DIRECTIONS |
Write the next part of the piece on what the Anthem breach settlement really cost, starting right after its last sentence.

SELECTED PASSAGE |
The drumbeat of media coverage of new breaches continues, but it’s useful sometimes to look back at where we’ve been. Each scary report of so many millions of records lost can be overwhelming. It certainly shows that our network defenses are weak, and that attackers are very effective. This is why digital resilience is key – perfect protection is not possible. But each breach takes a long time to triage, to investigate, and ultimately to clean up; a lot of this work happens outside the media spotlight, but adds a lot to our sense of what breaches really cost.
Today’s news includes a settlement figure from the Anthem breach from back in 2015 – a final figure of $115 million. But is that a lot or a little? If you had to pay it yourself, it’s a lot, but if you’re the CFO of Anthem, now how does that look? It’s hard to take in figures like these. So one useful way to look at it is how much that represents per person affected.
Anthem lost 79 million records, and the settlement total is $115 million. This means the legally required payout comes out just a little over a dollar per person – $1.46 to be exact.
That may not sound like a lot. If someone stole your data, would you estimate your loss to be a bit less than a plain black coffee at Starbucks?
Of course, this figure is only addressing one part of the costs that Anthem faced – it doesn’t include their investigation costs, reputation damage, or anything along those lines. It only represents the considered opinion of the court on a reasonable settlement of something over 100 separate lawsuits.

Source data:
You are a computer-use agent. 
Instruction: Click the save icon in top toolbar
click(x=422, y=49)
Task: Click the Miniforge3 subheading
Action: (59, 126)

REPLY |
We can also look at this over time, or over major news-worthy breaches. Interestingly, it turns out that the value of your data is going up, and may soon exceed the price of a cup of joe. Home Depot lost 52 million records, and paid over $27 million, at a rate of 52 cents per person. Before that, Target suffered a major breach, and paid out $41 million (over multiple judgements) to around 110 million people, or about 37 cents each. In a graph, that looks like this:
Note the escalating price per affected customer. This is pretty startling, as a message to the CFO. Take your number of customers, multiply by $1.50, and see how that looks. Reasonably, we can expect the $1.50 to go up. Imagine having to buy a Grande Latte for every one of your customers, or patients that you keep records on, or marketing contacts that you track. The price tag goes up fast!